BRANO DEL DOCUMENTO ▸
Nella società moderna il bene primario dell’uomo, ancora più di quanto non lo fosse già nelle epoche precedenti, è rappresentato dalla salute, sia per ovvie ragioni economiche, che culturali e sociali. 
Il sistema della Sanità pubblica è, infatti, il pilastro più importante dello stato sociale, per cui la salute dei cittadini ha un costo altissimo per le casse statali, che cresce ancora di più quando queste subiscono ladrocinii di vario tipo, sempre più frequenti - purtroppo - nel campo medico-sanitario, dove le occasioni di truffa non mancano, vista la complessità dell’apparato necessario per garantire le prestazioni alla persona. 
I costi sociali sono, per altro verso, più evidenti di quelli finanziari: girare per le corsie di un ospedale è una delle esperienze formative più alte che un uomo possa fare, dal momento che non solo si osserva il dolore dei pazienti – sovente, anziani – ma, soprattutto, si entra in contatto con il dramma dei familiari, che, non poche volte, vengono abbandonati al loro destino, privi di spiegazioni e di informazioni, effettivamente, utili circa la salute dei cari. 
C’è, poi, una riflessione che va approfondita, pur non riguardando solo la Sanità: come scriveva Weber, il Novecento è diventato il secolo degli specialismi, ormai tramutati in gabbie d’acciaio, così solide e blindate, che sono diventate vincoli non superabili dall’organizzazione sociale ed economico-produttiva.

Voci dei dati archiviati
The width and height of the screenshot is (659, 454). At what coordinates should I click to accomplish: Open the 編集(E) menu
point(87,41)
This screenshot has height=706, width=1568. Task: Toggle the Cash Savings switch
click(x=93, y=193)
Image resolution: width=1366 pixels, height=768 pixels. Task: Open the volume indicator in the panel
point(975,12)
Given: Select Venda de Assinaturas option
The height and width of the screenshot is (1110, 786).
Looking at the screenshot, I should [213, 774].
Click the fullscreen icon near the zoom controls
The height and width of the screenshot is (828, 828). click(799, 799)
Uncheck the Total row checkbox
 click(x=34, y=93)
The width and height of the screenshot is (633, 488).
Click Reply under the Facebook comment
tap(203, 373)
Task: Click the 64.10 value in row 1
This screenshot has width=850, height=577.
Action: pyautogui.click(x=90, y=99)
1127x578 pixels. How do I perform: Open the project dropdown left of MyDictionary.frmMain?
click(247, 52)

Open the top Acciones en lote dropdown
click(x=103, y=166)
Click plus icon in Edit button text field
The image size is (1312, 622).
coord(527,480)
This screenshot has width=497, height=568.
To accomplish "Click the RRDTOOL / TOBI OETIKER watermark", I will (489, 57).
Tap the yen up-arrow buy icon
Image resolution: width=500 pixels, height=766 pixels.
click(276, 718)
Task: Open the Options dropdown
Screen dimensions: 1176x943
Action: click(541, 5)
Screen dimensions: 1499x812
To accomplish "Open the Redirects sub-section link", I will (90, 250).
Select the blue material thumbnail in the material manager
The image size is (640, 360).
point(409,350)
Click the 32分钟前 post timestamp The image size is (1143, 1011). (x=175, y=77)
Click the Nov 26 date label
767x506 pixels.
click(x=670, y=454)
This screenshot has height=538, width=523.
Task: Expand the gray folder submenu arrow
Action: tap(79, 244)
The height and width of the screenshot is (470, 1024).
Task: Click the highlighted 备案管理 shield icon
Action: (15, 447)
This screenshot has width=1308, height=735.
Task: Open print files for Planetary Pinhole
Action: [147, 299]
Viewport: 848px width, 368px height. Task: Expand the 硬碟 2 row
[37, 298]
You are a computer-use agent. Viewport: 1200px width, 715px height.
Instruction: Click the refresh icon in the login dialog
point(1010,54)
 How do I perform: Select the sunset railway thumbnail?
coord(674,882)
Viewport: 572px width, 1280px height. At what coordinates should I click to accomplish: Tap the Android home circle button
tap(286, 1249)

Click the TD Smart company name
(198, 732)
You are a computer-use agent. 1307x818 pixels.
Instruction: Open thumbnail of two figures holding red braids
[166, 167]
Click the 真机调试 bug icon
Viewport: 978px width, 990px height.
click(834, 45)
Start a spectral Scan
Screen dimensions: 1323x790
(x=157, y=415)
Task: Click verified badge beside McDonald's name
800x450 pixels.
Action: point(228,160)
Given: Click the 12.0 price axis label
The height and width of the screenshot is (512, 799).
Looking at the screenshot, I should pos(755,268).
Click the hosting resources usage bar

ESERCIZI PROPOSTI ▸
a - Restituisci il passo del brano sulla sanità compreso tra "C’è, poi, una" e "sociale ed economico-produttiva.", estremi inclusi.
b - Per quali ragioni, secondo il brano sulla sanità, la salute rappresenta il bene primario dell'uomo? Elencale tutte.
c - Rispondi a queste domande sul brano sulla sanità:
(i) Che cosa costituisce il pilastro più importante dello stato sociale?
(ii) Quale secolo, come scriveva Weber, è diventato il secolo degli specialismi?
(iii) In che cosa si sono tramutati gli specialismi?
Le voci riportate non hanno alcun ruolo in questo esercizio.

SOLUZIONI DEGLI ESERCIZI ▸
a -
C’è, poi, una riflessione che va approfondita, pur non riguardando solo la Sanità: come scriveva Weber, il Novecento è diventato il secolo degli specialismi, ormai tramutati in gabbie d’acciaio, così solide e blindate, che sono diventate vincoli non superabili dall’organizzazione sociale ed economico-produttiva.

b - economiche, culturali, sociali

c -
(i) Il sistema della Sanità pubblica.
(ii) Il Novecento.
(iii) In gabbie d'acciaio.